Last Friday, Hi-P International made an announcement regarding a proposed investment in Nantong Economic & Technological Development Area (NETDA) with total land space of 333,335 sq m. Representing an approximate 40% of total market capitalisation, the S$300m investment comprises of a) the acquisition of 50 years of land use rights, b) the construction, acquisition and installation of the facilities and equipment necessary to commence production. We are favourable of this move because channel checks reveal the significant increase in capacity is backed by a surge in orders. In view of the admin/legal expenses for the investment, we marginally lower our FY12 forecasts by 7.2% but increase FY13 forecasts by 10.2%. We raised our TP to S$1.28 pegged to 11x FY13 earnings.The next Foxconn? While the announcement seems neutral on the surface, our investigative work and channel checks with Apple's supply chain reveal more. As part of Apple's ongoing efforts in diversifying its suppliers, we believe that Apple has chosen Hi-P to be in a key position along its supply chain and has awarded the contract manufacturer with massive orders. That is the underlying reason we
believe that Hi-P's management, which is known to be conservative has undertaken this major investment.
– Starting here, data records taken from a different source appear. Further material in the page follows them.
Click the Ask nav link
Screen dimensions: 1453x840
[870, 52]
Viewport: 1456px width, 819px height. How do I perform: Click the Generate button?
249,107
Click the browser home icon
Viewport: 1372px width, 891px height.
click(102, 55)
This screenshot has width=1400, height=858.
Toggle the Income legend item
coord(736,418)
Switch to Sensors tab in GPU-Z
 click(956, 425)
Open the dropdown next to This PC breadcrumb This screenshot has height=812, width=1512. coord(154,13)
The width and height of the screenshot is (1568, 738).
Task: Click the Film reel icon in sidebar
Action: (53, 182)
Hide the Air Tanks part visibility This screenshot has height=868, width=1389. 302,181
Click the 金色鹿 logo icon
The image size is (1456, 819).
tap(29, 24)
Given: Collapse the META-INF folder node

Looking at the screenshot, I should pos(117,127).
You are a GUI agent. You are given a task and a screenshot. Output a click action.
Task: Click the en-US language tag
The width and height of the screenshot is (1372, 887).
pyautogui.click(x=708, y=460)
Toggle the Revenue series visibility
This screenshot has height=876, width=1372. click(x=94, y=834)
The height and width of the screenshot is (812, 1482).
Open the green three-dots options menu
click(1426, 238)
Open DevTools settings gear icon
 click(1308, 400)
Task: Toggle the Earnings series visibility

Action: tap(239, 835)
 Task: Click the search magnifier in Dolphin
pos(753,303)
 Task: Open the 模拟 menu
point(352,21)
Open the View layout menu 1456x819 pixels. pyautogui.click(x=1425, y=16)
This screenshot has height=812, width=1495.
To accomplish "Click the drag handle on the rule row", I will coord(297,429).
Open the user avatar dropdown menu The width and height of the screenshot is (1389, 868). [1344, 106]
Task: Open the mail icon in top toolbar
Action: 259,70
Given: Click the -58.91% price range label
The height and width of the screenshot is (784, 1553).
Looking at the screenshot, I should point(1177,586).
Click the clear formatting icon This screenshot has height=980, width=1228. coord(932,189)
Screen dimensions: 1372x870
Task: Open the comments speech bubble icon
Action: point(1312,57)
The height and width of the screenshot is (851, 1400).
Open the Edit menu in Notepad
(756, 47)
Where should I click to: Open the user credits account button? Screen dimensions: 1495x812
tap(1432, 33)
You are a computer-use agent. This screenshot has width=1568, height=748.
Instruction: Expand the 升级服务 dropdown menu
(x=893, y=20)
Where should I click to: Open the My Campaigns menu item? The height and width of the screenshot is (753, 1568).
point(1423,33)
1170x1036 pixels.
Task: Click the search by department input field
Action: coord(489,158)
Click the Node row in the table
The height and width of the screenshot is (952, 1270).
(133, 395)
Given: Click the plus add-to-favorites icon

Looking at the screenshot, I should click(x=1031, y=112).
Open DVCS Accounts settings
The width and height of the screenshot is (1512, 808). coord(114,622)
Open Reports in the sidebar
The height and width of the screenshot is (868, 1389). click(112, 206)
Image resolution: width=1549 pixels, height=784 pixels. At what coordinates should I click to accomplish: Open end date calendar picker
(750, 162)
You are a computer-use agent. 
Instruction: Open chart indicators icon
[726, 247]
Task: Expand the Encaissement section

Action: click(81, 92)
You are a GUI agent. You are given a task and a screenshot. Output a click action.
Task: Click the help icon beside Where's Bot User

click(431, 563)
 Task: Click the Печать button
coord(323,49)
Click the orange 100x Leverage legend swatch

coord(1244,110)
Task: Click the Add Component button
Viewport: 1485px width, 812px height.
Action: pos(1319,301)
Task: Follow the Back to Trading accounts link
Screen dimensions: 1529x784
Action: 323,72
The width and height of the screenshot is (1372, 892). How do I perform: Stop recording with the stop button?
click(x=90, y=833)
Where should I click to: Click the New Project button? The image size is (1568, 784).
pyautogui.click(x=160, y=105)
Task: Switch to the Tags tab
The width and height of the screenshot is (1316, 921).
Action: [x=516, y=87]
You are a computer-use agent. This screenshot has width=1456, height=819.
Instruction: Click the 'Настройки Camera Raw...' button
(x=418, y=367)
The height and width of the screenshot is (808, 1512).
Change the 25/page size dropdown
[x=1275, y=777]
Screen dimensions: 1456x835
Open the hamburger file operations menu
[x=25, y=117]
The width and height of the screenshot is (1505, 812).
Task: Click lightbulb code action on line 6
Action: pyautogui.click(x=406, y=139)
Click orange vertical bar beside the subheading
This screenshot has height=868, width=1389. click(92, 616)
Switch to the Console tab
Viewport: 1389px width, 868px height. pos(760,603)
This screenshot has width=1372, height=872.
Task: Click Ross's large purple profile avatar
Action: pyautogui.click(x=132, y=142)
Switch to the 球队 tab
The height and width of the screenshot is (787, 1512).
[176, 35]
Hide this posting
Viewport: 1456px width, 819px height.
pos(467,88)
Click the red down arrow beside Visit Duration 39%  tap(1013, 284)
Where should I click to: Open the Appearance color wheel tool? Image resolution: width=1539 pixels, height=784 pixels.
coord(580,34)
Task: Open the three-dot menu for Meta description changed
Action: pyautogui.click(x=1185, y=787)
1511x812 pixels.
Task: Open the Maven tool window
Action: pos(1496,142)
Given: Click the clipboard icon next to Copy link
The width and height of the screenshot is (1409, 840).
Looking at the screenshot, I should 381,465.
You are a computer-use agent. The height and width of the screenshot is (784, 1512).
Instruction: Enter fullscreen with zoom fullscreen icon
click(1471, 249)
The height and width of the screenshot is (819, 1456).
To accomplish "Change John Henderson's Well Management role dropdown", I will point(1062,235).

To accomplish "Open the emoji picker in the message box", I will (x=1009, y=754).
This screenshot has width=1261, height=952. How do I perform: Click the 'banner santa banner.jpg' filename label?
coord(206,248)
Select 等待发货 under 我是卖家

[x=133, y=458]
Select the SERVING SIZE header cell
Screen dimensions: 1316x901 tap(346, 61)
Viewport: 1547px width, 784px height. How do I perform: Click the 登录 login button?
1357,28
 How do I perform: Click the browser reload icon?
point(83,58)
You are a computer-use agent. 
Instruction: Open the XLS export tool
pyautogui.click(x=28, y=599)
Expect to double capacity by 2014. The production is expected to commence from 2H13 onwards, with the full production to be achieved in 2H14. With production space increasing by 50%, we believe that the actual capacity will be doubled by the end of 2014. Furthermore, the new plant is located in the same strategic area as its Shanghai plant, but with minimal wages that are 10% lower.
Non dilutive funding. Given Hi-P's existing net cash position of S$286.9m, the additional borrowings will shift Hi-P to a still conservative gearing ratio of 0.32x with no need to dilute shareholding. With strong operating cash flow forecasted, we believe that the group is in a good position to maintain its dividend payout of 30-40% of earnings.